Pyongyang Blasts Washington for ‘Stoking Confrontation’ Over Human Rights

Pyongyang is accusing the Trump administration and some supporters of trying to “stoke confrontation” instead of promoting peace efforts by calling for a U.N. Security Council meeting to discuss North Korea’s human rights record, AP/TIME reported.

North Korea’s U.N. Ambassador Kim Song said in a letter obtained Tuesday by The Associated Press that the United States and other unnamed countries “are trying to employ all possible wicked and sinister methods” to hold a council meeting on December 10 and have U.N. human rights chief Michelle Bachelet address it.

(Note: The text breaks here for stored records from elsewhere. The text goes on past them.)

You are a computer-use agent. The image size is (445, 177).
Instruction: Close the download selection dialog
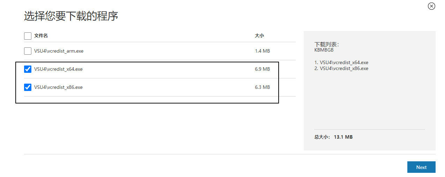431,6
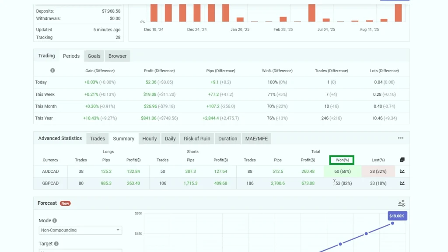The width and height of the screenshot is (448, 252).
Task: Click the copy icon in summary table header
Action: (402, 160)
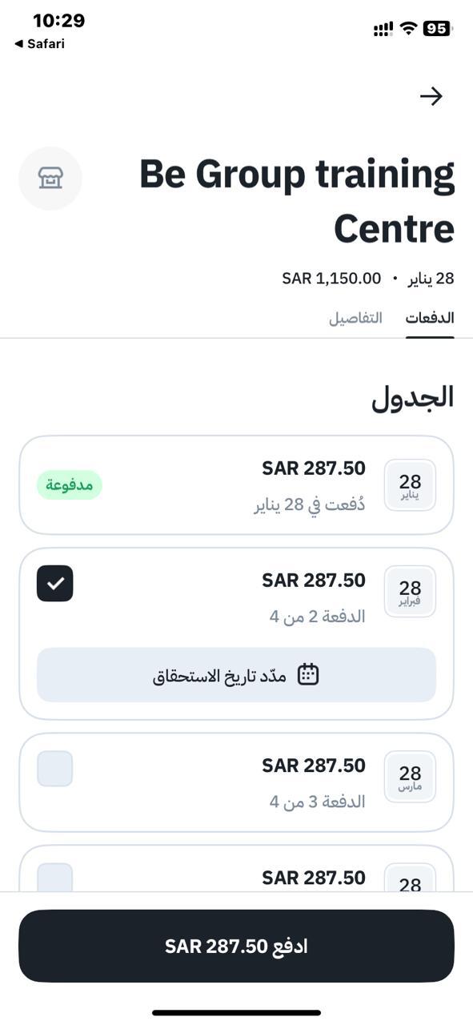473x1025 pixels.
Task: Tap the Wi-Fi status icon
Action: (409, 29)
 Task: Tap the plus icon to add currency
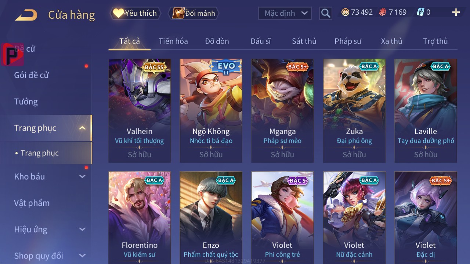click(x=456, y=12)
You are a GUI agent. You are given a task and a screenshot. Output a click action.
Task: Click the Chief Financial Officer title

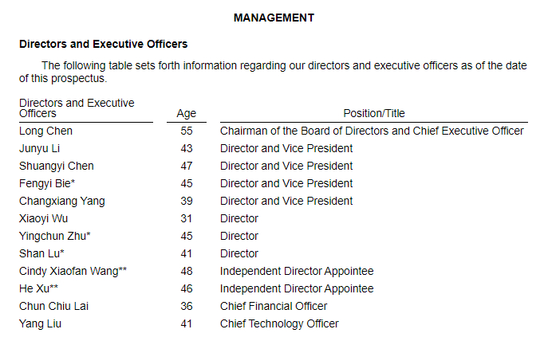[x=274, y=306]
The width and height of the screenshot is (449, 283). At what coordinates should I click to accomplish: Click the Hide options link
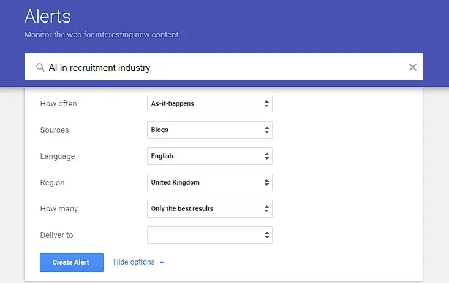click(x=134, y=262)
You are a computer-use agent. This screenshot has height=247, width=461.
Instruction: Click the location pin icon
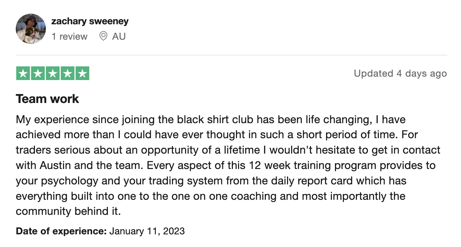pos(103,36)
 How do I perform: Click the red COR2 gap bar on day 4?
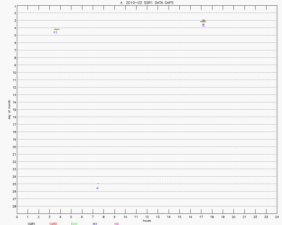coord(57,29)
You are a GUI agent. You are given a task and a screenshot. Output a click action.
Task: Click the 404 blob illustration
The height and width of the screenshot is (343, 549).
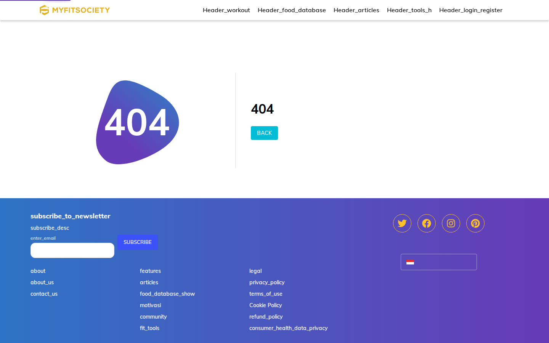pyautogui.click(x=138, y=122)
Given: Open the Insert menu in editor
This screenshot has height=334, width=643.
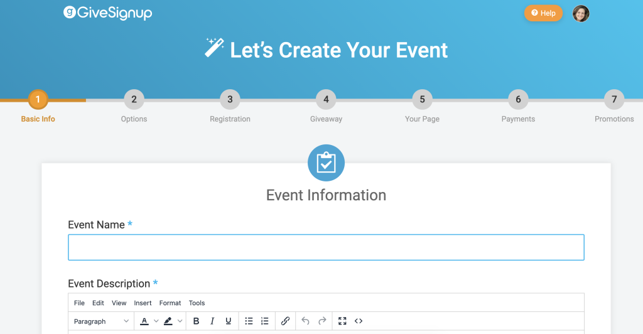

The North Korean ambassador sent letters to all council members except the United States urging them to vote against holding a meeting on human rights in the Democratic People’s Republic of Korea, or DPRK, the country’s official name. He sent similar letters to Secretary-General Antonio Guterres and General Assembly President Maria Espinosa Garces.

The Security Council has discussed human rights in the DPRK for the past four years. Each meeting went ahead only after a procedural vote in the 15-member council, where at least nine “yes” votes are needed to hold the session.

Earlier this month, the U.N. General Assembly’s human rights committee adopted a resolution by consensus condemning North Korea’s “longstanding and ongoing systematic, widespread and gross violations of human rights” and strongly urging its government to immediately end the abuses. It is certain to be approved by the 193-member assembly in December.

In October, the U.N. independent investigator on human rights in the isolated Asian nation said North Korean leader Kim Jong-un’s summits with the presidents of South Korea and the United States have not changed his country’s abysmal human rights record. Tomas Ojea Quintana pointed to reports of “systematic, widespread abuses” of human rights and a U.N. commission of inquiry’s findings in 2014 that possible crimes against humanity have been committed in the DPRK.

Relations between the two Koreas have improved since Kim Jong-un reached out to South Korea and the United States early this year with a vague promise to achieve the denuclearization of the Korean Peninsula. U.S.-North Korea talks on the North’s nuclear program haven’t produced much progress since Kim and U.S. President Donald Trump held the countries’ first summit in Singapore in June. A second summit is expected to take place next year, AP notes.